Große Unternehmen halten den Boykott gegen Facebook aufrecht

Die Zahl der Facebook-Anzeigen ist nach der wirtschaftlichen Unsicherheit, die durch den COVID-19-Ausbruch entstanden ist, erheblich zurückgegangen. Als ob dies noch nicht genug wäre, wurde das Unternehmen, das jährlich rund 70 Milliarden Dollar durch Werbung einnimmt, im Rahmen der Kampagne "Stop Hate for Profit" von großen internationalen Unternehmen angegriffen, ein Name, der ins Spanische mit No al Odio por Dinero übersetzt werden könnte. Die Entscheidung dieser Unternehmen, ihre Werbung auf dieser Plattform und bei Instagram einzuschränken, ist Teil des Boykotts von Facebook, um gegen rassistische Kommentare, Gewalt und Hass vorzugehen.

Ziele der KampagneEine

der Hauptforderungen des Facebook-Boykotts ist die Aufrechterhaltung der Vorherrschaft der Weißen durch hasserfüllte Botschaften, die Gewalt und Rassismus fördern.
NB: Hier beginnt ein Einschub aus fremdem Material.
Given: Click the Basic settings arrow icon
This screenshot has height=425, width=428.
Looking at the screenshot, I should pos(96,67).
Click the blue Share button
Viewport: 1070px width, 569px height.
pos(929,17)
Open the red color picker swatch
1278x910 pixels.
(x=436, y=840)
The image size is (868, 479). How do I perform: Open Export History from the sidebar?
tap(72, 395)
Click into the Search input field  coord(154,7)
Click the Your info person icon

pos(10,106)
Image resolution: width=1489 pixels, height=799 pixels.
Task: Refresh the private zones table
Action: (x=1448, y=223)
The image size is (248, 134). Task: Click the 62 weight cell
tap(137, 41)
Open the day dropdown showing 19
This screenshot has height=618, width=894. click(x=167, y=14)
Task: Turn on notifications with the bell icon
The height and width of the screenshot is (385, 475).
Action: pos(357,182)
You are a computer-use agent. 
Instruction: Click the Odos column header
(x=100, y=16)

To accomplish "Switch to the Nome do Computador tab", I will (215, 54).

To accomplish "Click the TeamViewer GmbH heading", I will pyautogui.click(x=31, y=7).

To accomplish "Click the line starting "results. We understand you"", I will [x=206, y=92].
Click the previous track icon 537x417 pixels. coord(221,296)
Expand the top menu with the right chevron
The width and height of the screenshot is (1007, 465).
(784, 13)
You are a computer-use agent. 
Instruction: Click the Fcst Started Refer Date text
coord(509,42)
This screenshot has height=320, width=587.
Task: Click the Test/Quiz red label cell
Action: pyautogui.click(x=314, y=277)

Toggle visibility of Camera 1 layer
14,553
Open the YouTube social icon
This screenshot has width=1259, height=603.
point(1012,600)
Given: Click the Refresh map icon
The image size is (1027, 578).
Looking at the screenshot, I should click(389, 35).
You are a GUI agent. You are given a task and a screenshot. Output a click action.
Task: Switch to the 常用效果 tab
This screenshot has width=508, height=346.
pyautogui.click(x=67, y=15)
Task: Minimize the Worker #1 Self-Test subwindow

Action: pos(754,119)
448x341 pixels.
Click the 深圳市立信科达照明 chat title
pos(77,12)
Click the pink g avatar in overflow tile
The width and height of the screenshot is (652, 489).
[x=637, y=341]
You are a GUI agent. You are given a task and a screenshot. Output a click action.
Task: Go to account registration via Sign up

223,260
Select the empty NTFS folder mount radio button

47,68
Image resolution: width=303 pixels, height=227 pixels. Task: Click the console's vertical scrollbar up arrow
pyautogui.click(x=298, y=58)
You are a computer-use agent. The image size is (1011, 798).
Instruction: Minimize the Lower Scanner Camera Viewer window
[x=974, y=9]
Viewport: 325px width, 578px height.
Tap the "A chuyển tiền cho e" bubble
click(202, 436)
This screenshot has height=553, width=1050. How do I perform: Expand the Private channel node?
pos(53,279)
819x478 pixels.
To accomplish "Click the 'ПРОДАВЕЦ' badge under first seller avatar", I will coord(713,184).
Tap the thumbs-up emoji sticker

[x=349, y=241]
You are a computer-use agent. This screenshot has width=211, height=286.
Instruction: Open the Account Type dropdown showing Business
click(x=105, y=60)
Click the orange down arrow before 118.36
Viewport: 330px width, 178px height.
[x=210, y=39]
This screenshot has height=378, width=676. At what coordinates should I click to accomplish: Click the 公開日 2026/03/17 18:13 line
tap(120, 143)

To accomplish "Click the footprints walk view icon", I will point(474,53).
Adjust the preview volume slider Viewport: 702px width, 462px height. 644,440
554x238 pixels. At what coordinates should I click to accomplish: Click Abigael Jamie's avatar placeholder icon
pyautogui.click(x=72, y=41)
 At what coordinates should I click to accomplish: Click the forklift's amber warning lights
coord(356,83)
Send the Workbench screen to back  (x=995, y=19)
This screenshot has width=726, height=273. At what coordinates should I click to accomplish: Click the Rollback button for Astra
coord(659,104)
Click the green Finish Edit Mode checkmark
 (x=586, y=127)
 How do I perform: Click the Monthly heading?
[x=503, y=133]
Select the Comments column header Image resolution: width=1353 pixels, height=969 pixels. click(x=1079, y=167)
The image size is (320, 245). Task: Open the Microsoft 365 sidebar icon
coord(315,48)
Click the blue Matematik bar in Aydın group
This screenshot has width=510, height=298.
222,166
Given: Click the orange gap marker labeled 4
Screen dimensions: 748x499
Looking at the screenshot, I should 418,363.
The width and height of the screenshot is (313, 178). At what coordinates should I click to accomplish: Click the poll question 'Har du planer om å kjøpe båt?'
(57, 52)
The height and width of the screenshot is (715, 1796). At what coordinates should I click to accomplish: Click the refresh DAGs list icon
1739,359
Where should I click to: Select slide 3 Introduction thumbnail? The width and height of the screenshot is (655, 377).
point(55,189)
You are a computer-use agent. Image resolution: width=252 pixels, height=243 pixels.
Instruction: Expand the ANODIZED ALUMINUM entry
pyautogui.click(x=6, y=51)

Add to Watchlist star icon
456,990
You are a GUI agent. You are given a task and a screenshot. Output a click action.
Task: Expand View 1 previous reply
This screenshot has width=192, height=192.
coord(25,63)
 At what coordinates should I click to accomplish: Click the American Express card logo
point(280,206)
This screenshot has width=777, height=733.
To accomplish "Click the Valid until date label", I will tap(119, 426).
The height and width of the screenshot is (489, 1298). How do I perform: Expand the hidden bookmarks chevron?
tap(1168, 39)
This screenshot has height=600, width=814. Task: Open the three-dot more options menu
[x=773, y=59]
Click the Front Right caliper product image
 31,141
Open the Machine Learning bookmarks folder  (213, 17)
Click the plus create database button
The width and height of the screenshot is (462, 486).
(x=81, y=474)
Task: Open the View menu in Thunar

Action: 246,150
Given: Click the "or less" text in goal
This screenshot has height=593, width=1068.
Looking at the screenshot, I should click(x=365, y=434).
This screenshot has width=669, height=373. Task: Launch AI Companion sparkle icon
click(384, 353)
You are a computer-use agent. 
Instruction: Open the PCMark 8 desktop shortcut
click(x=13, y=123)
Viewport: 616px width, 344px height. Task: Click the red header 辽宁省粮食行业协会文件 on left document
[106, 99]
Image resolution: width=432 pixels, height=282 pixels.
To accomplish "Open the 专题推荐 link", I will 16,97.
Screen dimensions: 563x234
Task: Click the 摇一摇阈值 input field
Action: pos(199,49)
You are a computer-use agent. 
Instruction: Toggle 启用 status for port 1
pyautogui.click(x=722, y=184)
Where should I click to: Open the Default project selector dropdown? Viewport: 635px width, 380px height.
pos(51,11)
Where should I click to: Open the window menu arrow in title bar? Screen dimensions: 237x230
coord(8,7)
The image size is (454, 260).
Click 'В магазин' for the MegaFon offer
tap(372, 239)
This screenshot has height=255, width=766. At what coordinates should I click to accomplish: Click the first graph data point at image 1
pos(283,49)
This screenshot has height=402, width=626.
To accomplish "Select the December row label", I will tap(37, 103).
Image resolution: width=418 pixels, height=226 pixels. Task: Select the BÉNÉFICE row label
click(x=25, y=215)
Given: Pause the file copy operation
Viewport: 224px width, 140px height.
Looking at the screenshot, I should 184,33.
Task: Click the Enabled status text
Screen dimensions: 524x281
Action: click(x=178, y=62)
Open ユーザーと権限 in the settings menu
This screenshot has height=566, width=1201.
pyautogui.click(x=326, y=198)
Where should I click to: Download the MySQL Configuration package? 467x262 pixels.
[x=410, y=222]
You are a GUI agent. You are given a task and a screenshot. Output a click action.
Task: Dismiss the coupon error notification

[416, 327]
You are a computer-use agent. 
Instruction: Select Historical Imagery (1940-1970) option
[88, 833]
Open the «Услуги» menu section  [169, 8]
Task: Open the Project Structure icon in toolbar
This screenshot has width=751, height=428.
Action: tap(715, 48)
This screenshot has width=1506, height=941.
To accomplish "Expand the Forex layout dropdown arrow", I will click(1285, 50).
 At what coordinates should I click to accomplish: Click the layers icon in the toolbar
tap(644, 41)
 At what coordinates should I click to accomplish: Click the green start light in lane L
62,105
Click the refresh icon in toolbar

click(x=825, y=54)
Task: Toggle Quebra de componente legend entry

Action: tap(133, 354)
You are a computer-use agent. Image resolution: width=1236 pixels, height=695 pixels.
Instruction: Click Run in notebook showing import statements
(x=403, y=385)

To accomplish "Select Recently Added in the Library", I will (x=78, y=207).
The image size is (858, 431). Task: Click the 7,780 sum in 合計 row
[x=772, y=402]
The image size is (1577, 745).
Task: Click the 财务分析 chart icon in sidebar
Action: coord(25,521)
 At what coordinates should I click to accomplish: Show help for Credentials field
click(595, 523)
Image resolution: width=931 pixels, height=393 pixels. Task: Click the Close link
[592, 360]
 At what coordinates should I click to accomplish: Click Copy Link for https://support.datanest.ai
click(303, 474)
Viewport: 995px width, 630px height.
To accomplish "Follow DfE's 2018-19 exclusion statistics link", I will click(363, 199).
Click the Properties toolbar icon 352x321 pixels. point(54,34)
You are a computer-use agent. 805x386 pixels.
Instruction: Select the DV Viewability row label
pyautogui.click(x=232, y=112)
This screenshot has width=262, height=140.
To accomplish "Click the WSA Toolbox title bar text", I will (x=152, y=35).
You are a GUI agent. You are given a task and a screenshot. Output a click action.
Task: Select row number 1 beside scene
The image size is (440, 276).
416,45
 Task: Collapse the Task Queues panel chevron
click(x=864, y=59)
Damit dieses bekannte soziale Netzwerk die notwendigen Massnahmen ergreift, um die Verbreitung rassistischer Inhalte, die die Sicherheit verschiedener Minderheitengruppen bedrohen, zu stoppen, haben sich verschiedene Menschen- und Bürgerrechtsorganisationen zu einer gemeinsamen Forderung unter dem Namen Stop Hate for Profit zusammengeschlossen. Die Kampagne hat Druck auf die größten Unternehmen der Welt ausgeübt, ihre Facebook-Werbung zumindest für den Monat Juli zu entfernen. Starbucks ist eines der letzten multinationalen Unternehmen, das sich entschieden hat, die Werbung auf der Plattform einzustellen. Unternehmen wie Unilever, Coca-Cola und Patagonia haben sich ebenfalls der Kollektivbeschwerde angeschlossen und den Boykott gegen diese Plattform aufrechterhalten, nachdem die Organisationen mit Mark Zuckerberg gesprochen hatten.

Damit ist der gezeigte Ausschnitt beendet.